医療法務の知恵袋(10)【開業医の転医義務】
Question
開業医が総合病院等の人的・物的に十分な設備を有する医療機関に患者を転医させなければならない場合とは,どのような場合でしょうか。
1 開業医の転医義務とは
開業医のお医者さんは,日常よく起きる風邪などの比較的軽度の病気を治療する役割を担っていますが,他方で,そのような治療プロセスの中で,重大な病気またはその可能性を発見しなければならないシーンに出くわすこともあります。
そのような場合に問題となるのが,総合病院等の高度な医療を施すことのできる医療機関に転医させる義務です。
そのような転医義務は,今日,法律上の義務として認められており,それに違反した場合には,法的責任の追及対象になり得ます。
もっとも,少しでも重大な病気の兆候があれば,いわば結果論的に開業医の先生の転医義務違反が認められるわけではなく,その時の患者の症状や,搬送可能な医療機関の有無等,様々な要素を鑑みながら判断されます。
2 開業医の転医義務を認めた裁判例
ここで1つの事例を紹介したいと思います。
その事例は,患者が風邪で約4週間毎日のように開業医にかかり,顆粒球減少症の副作用を有する多種類の風邪薬を投与された結果,副作用により顆粒球減少症に罹患し,死亡してしまったケースです。
ここで裁判所は,開業医の転医義務について,次のように述べています。
「開業医の役割は,風邪などの比較的軽度の病気の治療に当たるとともに,患者に重大な病気の可能性がある場合には高度な医療を施すことのできる診療機関に転医させることにあるのであって,開業医が,長期間にわたり毎日のように通院してきているのに病状が回復せずかえって悪化さえみられるような患者について右診療機関に転医させるべき疑いのある症候を見落とすということは,その職務上の使命の遂行に著しく欠けるところがあるものというべきである。」
「開業医が本症の副作用を有する多種の薬剤を長期間継続的に投与された患者について薬疹の可能性のある発疹を認めた場合においては、自院又は他の診療機関において患者が必要な検査、治療を速やかに受けることができるように相応の配慮をすべき義務があるというべきであり、当該発疹が薬疹によるものである可能性は否定できず、本症の副作用を有する多種の薬剤を長期間継続的に投与されたものである以上はネオマイゾンによる中毒性機序のみを注意義務の判断の前提とすること」は適当でない,と述べました(以上につき,最判平成9年2月25日民集51巻2号502頁)。
まとめると,裁判所は,約4週間,毎日のように通院していた患者が,風邪薬を処方しているのに一向に症状が回復せず,薬の副作用を疑わせる症状も出ている状態においては,開業医は,患者に必要な検査,治療を速やかに受けさせる相応の配慮をしなければならない,と判断しました。
3 まとめ
以上のような,(大雑把な表現ではありますが)「風邪薬を処方しているものの一向に症状が回復しないケース」などは,開業医であれば,誰もが一度は体験するようなケースではないでしょうか。

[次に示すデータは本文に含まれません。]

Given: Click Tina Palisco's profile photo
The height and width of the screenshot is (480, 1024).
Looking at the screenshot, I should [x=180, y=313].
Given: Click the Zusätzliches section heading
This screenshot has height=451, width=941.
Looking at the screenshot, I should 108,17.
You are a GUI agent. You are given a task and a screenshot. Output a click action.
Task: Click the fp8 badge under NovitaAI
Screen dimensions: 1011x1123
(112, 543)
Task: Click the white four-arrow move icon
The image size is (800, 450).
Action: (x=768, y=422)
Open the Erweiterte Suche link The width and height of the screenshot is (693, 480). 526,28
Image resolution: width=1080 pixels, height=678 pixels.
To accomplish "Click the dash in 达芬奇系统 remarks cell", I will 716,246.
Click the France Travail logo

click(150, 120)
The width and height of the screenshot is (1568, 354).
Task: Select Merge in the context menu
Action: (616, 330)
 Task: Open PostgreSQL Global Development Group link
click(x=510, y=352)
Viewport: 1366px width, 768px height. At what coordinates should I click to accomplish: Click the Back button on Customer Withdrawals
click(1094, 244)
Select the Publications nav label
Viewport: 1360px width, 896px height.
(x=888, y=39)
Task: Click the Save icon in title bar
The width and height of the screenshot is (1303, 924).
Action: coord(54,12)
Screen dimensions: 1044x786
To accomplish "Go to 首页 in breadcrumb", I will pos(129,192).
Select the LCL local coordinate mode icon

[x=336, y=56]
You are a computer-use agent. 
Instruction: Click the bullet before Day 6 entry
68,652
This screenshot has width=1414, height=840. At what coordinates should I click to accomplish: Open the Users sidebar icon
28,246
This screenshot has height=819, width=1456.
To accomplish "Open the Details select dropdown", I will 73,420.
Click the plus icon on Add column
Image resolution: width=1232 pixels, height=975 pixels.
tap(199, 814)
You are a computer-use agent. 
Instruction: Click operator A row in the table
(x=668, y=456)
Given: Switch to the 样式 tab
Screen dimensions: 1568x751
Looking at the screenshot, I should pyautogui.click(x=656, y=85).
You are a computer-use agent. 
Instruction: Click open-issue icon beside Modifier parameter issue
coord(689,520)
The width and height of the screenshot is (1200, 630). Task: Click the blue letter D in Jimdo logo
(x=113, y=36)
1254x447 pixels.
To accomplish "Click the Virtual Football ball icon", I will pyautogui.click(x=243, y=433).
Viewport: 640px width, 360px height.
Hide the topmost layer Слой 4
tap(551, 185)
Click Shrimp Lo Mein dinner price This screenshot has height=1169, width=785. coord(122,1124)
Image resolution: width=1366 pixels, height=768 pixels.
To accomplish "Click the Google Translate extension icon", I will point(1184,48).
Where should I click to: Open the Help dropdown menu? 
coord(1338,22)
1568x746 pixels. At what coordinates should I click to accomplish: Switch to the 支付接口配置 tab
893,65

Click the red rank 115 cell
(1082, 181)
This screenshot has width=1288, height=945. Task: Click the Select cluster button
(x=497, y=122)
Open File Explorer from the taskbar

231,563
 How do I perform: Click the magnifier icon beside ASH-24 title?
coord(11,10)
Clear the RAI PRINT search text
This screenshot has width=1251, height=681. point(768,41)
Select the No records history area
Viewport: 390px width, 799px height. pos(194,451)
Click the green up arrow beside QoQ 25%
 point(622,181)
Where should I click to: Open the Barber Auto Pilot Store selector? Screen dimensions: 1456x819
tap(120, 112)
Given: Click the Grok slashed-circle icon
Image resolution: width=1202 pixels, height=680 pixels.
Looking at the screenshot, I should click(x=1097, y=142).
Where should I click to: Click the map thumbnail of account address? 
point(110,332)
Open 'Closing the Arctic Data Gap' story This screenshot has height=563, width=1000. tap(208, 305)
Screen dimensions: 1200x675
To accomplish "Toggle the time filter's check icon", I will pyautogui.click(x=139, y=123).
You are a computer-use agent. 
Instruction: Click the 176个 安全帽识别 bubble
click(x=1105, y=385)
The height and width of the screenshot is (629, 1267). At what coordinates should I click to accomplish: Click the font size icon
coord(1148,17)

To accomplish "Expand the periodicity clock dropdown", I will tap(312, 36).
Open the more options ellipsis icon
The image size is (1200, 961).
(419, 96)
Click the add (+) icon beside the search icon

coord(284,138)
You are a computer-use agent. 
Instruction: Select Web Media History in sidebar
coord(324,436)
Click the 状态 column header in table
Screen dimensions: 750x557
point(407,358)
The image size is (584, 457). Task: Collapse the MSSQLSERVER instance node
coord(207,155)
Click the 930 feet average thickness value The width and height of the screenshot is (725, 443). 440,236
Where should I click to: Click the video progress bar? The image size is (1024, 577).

そのような場合,開業医のお医者さんは,漫然と風邪薬を処方し続けるのではなく,その後の患者の症状経過に十分に注意して,「おかしい」と判断した場合には,速やかに転医措置等をとる必要があります。
そして,その「おかしい」と判断できるようにするためには,それまでの豊富な経験とともに,やはり一般的なガイドラインや標準的な医学文献等の医学的知見を正確に身に着けておくこと(あるいは,少しでも違和感を感じれば,常にそれらの医学文献等にあたる意識・姿勢を忘れないこと)が重要なのだと思います。